Pixel coordinate grounding data
════════════════════
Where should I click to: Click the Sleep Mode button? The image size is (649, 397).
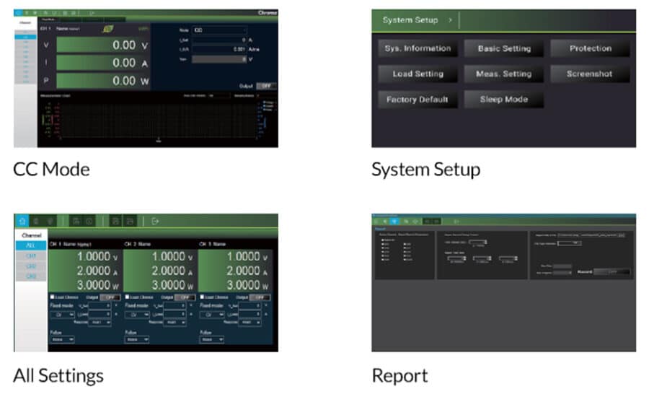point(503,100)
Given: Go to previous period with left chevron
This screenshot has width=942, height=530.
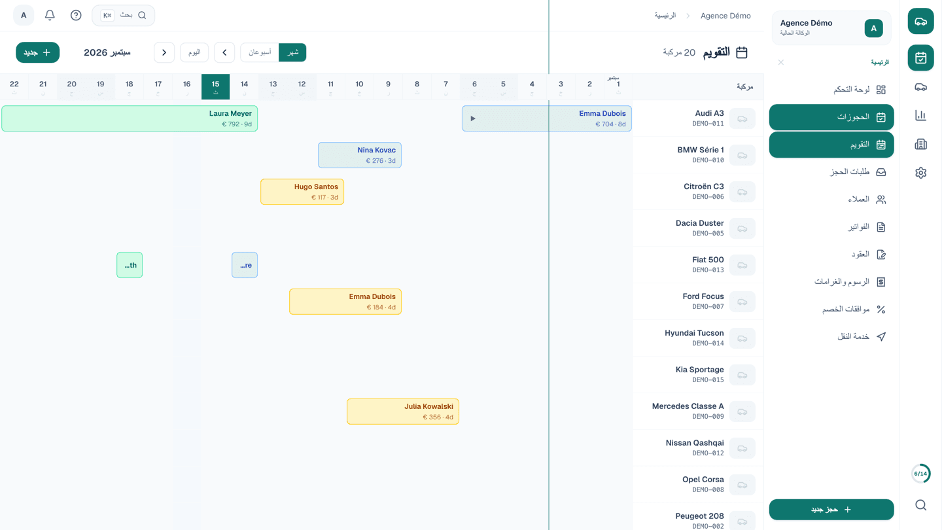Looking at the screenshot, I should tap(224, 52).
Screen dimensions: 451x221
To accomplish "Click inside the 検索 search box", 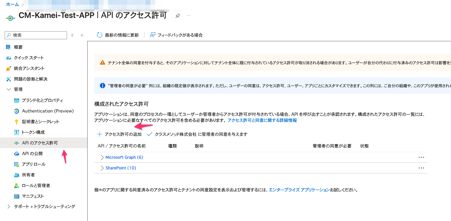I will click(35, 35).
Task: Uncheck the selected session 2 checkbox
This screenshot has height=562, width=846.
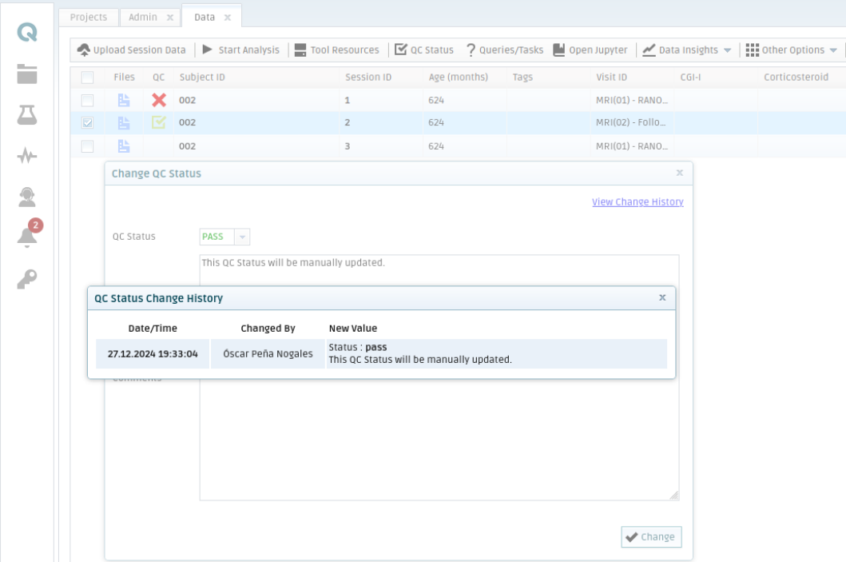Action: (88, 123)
════════════════════
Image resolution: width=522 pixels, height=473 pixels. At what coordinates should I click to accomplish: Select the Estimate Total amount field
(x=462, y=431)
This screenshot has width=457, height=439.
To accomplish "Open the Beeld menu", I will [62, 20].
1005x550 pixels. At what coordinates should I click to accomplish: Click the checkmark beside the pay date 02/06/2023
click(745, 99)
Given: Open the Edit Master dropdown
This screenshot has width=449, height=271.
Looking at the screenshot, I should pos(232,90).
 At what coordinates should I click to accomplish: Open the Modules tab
════════════════════
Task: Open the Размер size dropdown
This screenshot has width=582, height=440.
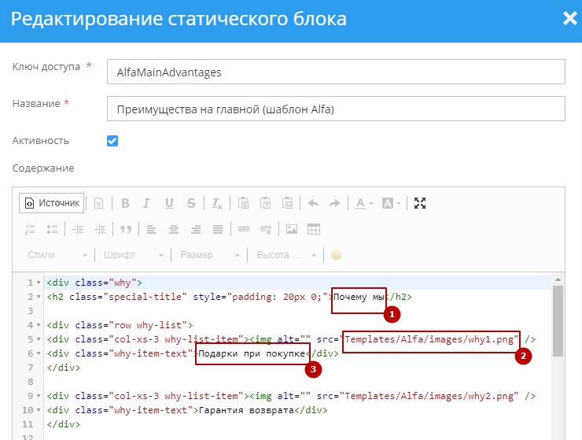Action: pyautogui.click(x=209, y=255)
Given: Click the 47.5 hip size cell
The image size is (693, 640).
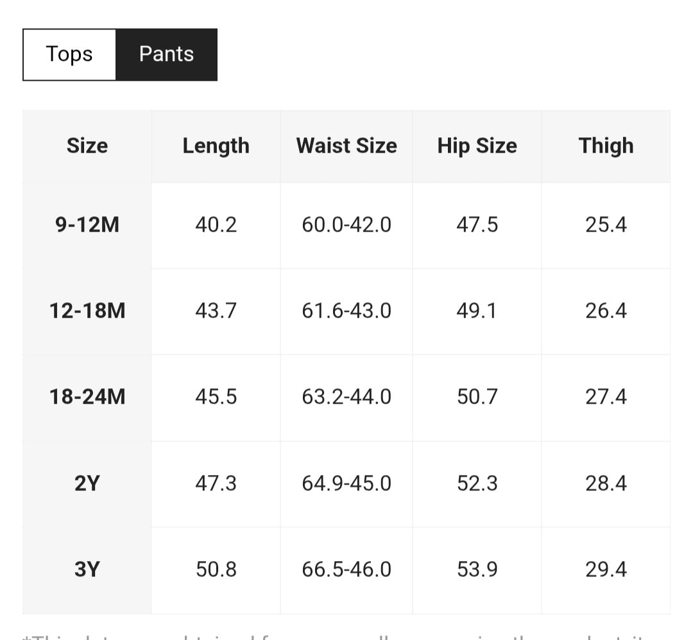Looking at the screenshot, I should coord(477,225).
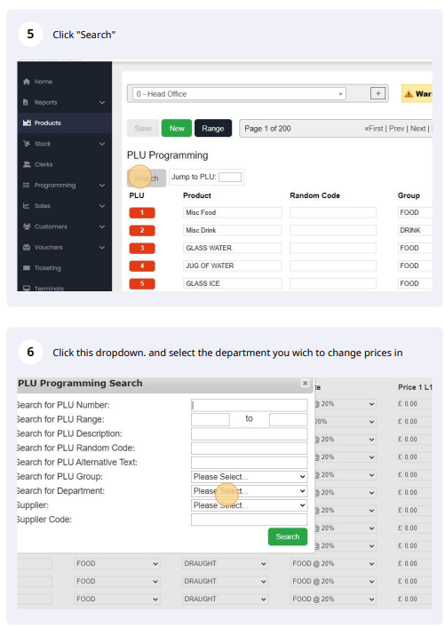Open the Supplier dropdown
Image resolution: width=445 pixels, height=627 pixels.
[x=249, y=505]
════════════════════
### [Work request]
The stretch above running from the line with "Task: Open the Размер size dropdown" through the line with "Given: Click the 47.5 hip size cell" is all you should copy, exactly, leaving out the pictures.

### [Answer to this exercise]
Task: Open the Размер size dropdown
This screenshot has width=582, height=440.
Action: pyautogui.click(x=209, y=255)
Given: Click the 47.5 hip size cell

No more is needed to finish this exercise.